**Directions for this task:** Beginning with the opening line, set down each line of the material below exactly, stopping once the line with "banderole (167, 1256)" is done.

• • • • • • •

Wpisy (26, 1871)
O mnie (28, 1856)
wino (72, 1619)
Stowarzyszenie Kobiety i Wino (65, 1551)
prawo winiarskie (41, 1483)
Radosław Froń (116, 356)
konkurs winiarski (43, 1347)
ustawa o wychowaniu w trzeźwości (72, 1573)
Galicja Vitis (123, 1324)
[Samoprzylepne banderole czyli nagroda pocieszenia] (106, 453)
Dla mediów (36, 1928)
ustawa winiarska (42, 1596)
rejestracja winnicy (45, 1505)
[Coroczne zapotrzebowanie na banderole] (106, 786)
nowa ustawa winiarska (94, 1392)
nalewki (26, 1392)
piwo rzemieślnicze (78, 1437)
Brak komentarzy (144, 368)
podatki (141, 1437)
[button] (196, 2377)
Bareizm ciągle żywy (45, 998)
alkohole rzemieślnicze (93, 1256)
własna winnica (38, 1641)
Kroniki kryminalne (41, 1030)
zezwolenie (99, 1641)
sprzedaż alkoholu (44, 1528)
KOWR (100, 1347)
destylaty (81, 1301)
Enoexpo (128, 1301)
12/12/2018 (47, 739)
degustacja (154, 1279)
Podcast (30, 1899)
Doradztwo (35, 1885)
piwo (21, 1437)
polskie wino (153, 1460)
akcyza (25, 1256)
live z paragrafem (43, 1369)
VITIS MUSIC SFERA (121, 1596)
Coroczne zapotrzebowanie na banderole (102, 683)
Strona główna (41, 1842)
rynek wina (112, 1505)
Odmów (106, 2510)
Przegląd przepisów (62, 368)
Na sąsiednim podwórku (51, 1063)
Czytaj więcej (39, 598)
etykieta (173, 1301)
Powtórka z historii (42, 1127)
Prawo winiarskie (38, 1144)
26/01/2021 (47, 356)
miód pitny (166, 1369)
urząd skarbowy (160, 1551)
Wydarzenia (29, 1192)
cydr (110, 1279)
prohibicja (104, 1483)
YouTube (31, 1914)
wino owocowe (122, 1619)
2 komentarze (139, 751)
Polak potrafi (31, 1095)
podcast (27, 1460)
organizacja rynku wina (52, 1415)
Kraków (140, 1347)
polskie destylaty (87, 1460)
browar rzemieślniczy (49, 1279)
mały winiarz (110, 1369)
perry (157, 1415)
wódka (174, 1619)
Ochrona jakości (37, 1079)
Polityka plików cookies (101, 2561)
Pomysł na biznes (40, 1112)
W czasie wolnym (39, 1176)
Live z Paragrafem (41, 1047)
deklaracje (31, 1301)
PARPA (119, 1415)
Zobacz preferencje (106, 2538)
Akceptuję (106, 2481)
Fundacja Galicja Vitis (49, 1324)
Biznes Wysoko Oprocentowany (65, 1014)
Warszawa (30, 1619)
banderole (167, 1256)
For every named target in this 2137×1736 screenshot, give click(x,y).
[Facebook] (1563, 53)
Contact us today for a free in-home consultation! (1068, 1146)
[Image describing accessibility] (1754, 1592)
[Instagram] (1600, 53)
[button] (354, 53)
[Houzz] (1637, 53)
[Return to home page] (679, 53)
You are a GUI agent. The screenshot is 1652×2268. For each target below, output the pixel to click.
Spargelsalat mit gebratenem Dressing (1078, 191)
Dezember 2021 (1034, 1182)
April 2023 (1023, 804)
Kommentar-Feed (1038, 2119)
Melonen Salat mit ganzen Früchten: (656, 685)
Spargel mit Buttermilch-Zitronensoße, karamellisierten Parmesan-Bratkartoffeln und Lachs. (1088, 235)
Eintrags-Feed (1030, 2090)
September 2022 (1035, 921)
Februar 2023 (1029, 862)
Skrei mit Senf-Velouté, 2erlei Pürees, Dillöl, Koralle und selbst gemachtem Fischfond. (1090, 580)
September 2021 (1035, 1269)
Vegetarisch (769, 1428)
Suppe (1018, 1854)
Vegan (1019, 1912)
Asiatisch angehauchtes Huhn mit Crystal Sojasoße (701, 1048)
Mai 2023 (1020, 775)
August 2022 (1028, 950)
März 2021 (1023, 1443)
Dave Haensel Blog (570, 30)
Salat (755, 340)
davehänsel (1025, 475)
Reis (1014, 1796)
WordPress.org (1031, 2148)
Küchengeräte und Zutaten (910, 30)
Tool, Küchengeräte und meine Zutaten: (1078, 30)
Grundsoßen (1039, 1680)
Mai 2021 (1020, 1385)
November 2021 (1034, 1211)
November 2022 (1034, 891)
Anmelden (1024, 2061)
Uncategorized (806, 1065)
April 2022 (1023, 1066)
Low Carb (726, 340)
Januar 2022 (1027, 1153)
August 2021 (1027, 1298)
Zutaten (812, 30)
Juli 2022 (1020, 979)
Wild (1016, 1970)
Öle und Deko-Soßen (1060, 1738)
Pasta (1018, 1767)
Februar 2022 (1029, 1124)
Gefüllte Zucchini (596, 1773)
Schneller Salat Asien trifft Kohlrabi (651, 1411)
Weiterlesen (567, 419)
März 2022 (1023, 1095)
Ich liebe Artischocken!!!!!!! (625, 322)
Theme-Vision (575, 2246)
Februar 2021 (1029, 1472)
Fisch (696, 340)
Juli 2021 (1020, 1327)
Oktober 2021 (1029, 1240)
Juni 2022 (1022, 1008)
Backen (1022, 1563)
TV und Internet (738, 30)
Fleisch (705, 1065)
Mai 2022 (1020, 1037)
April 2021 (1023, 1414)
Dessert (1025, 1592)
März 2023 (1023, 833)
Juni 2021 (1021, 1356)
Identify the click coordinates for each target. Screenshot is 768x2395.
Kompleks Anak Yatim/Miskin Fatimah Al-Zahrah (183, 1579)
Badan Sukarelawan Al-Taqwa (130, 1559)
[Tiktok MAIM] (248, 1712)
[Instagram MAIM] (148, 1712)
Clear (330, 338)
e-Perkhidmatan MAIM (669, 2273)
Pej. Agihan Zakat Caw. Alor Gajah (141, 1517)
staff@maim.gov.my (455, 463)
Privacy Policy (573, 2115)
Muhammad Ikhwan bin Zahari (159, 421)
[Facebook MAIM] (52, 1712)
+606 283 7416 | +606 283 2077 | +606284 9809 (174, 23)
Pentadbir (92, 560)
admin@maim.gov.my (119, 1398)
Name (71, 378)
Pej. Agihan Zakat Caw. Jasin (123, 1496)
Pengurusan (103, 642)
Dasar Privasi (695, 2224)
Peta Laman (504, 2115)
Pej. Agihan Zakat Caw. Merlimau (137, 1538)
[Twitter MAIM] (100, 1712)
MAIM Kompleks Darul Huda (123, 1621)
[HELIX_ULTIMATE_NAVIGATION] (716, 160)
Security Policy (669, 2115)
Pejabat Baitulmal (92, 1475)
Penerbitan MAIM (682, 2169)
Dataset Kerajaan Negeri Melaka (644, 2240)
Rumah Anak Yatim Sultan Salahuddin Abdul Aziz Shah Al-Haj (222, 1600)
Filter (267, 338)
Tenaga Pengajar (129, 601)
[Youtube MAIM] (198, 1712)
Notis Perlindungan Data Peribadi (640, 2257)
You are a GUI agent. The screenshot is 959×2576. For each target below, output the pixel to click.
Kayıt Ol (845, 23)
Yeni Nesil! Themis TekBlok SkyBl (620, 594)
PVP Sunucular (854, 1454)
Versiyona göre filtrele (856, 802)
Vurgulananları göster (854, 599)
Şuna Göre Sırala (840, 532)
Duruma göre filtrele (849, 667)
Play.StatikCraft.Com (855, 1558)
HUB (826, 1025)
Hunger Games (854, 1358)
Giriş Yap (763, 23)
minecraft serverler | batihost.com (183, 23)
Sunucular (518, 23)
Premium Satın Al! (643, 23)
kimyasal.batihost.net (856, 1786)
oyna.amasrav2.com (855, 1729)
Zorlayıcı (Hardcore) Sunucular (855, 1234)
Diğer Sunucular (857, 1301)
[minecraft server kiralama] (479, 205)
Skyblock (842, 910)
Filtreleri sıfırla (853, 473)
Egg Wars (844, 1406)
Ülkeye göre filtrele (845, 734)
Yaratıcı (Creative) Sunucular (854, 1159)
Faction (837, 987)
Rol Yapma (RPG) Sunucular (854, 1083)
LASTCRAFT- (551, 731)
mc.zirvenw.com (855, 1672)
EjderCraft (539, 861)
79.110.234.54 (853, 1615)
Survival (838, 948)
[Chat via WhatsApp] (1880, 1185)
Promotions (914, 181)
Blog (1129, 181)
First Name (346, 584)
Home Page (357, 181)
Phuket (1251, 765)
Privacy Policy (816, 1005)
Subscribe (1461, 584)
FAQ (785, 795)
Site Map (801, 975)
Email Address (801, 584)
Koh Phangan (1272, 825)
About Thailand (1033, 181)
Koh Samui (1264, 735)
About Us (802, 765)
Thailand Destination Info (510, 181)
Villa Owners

• • • • • • •

**Your response:**
Wpisy (26, 1871)
O mnie (28, 1856)
wino (72, 1619)
Stowarzyszenie Kobiety i Wino (65, 1551)
prawo winiarskie (41, 1483)
Radosław Froń (116, 356)
konkurs winiarski (43, 1347)
ustawa o wychowaniu w trzeźwości (72, 1573)
Galicja Vitis (123, 1324)
[Samoprzylepne banderole czyli nagroda pocieszenia] (106, 453)
Dla mediów (36, 1928)
ustawa winiarska (42, 1596)
rejestracja winnicy (45, 1505)
[Coroczne zapotrzebowanie na banderole] (106, 786)
nowa ustawa winiarska (94, 1392)
nalewki (26, 1392)
piwo rzemieślnicze (78, 1437)
Brak komentarzy (144, 368)
podatki (141, 1437)
[button] (196, 2377)
Bareizm ciągle żywy (45, 998)
alkohole rzemieślnicze (93, 1256)
własna winnica (38, 1641)
Kroniki kryminalne (41, 1030)
zezwolenie (99, 1641)
sprzedaż alkoholu (44, 1528)
KOWR (100, 1347)
destylaty (81, 1301)
Enoexpo (128, 1301)
12/12/2018 (47, 739)
degustacja (154, 1279)
Podcast (30, 1899)
Doradztwo (35, 1885)
piwo (21, 1437)
polskie wino (153, 1460)
akcyza (25, 1256)
live z paragrafem (43, 1369)
VITIS MUSIC SFERA (121, 1596)
Coroczne zapotrzebowanie na banderole (102, 683)
Strona główna (41, 1842)
rynek wina (112, 1505)
Odmów (106, 2510)
Przegląd przepisów (62, 368)
Na sąsiednim podwórku (51, 1063)
Czytaj więcej (39, 598)
etykieta (173, 1301)
Powtórka z historii (42, 1127)
Prawo winiarskie (38, 1144)
26/01/2021 (47, 356)
miód pitny (166, 1369)
urząd skarbowy (160, 1551)
Wydarzenia (29, 1192)
cydr (110, 1279)
prohibicja (104, 1483)
YouTube (31, 1914)
wino owocowe (122, 1619)
2 komentarze (139, 751)
Polak potrafi (31, 1095)
podcast (27, 1460)
organizacja rynku wina (52, 1415)
Kraków (140, 1347)
polskie destylaty (87, 1460)
browar rzemieślniczy (49, 1279)
mały winiarz (110, 1369)
perry (157, 1415)
wódka (174, 1619)
Ochrona jakości (37, 1079)
Polityka plików cookies (101, 2561)
Pomysł na biznes (40, 1112)
W czasie wolnym (39, 1176)
Live z Paragrafem (41, 1047)
deklaracje (31, 1301)
PARPA (119, 1415)
Zobacz preferencje (106, 2538)
Akceptuję (106, 2481)
Fundacja Galicja Vitis (49, 1324)
Biznes Wysoko Oprocentowany (65, 1014)
Warszawa (30, 1619)
banderole (167, 1256)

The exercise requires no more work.